Mon 15 Dec 2003
Lucian Freud
Filed in Artists |
“My work is purely autobiographical,…It is about myself and my surroundings. I work from people that interest me and that I care about, in rooms that I know… When I look at a body it gives me choice of what to put in a painting, what will suit me and what won’t. There is a distinction between fact and truth. Truth has an element of revelation about it. If something is true, it does more than strike one as merely being so.”
German-born British painter. He was born in Berlin, a grandson of Sigmund Freud, came to England with his parents in 1931, and acquired British nationality in 1939. His earliest love was drawing, and he began to work full time as an artist after being invalided out of the Merchant Navy in 1942. In 1951 his Interior at Paddington (Walker Art Gallery, Liverpool) won a prize at the Festival of Britain, and since then he has built up a formidable reputation as one of the most powerful contemporary figurative painters. Portraits and nudes are his specialities, often observed in arresting close-up. His early work was meticulously painted, so he has sometimes been described as a `Realist’ (or rather absurdly as a Superrealist), but the subjectivity and intensity of his work has always set him apart from the sober tradition characteristic of most British figurative art since the Second World War. In his later work (from the late 1950s) his handling became much broader.

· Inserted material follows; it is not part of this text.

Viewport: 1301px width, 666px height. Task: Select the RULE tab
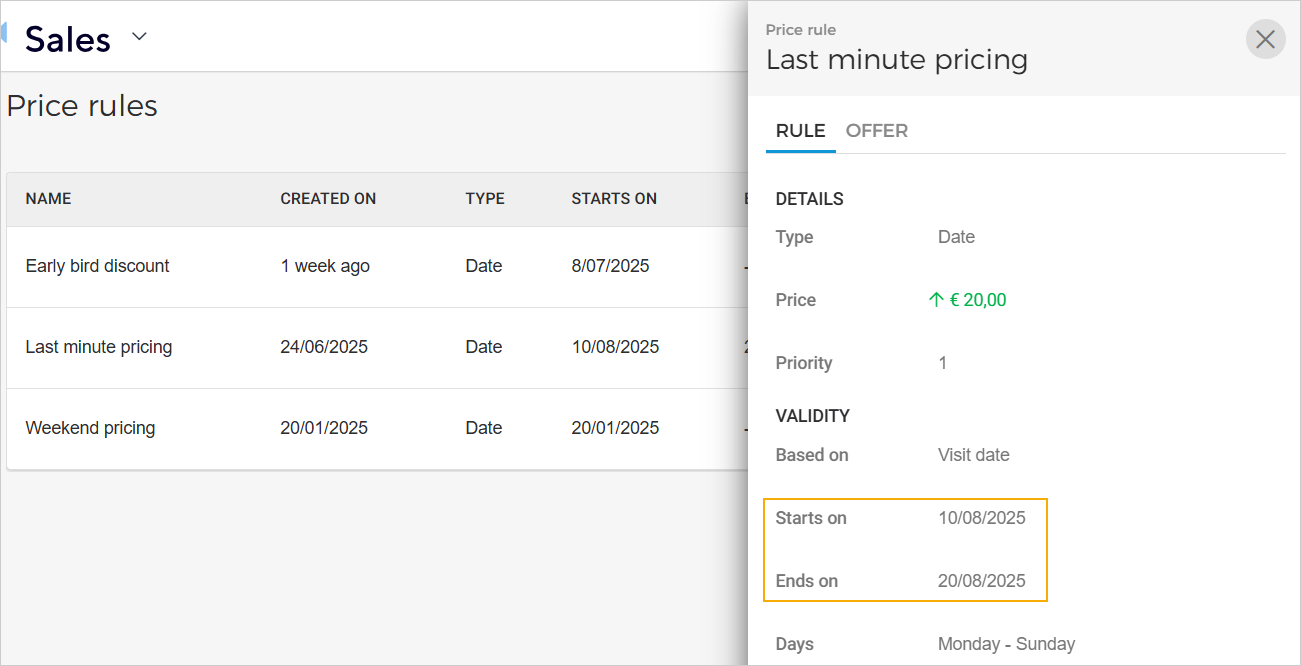(x=800, y=131)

“Art is by its nature wrought, however convincing it is. It has to do with artifice, which means an artist’s ability to convey feelings that aren’t necessarily ones the artist has himself; otherwise the most remarkable artists would also be the most virtuous and extraordinary people. I mean to say, the character of the artist doesn’t enter into the nature of the art. Eliot said that art is the escape from personality, which I think is right. We know that Velazquez embezzled money from the Spanish court and wanted power and so on, but you can’t see this in his art.”

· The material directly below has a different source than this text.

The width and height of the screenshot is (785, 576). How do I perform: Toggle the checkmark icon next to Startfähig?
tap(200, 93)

“Normally I underplay facial expression when painting the figure, because I want expression to emerge through the body. I used to do only heads, but came to feel that I relied too much on the face. I want the head, as it were, to be more like another limb.”
“I remember Francis Bacon would say that he felt he was giving art what he thought it previously lacked. With me, it’s what Yeats called the fascination with what’s difficult. I’m only trying to do what I can’t do.”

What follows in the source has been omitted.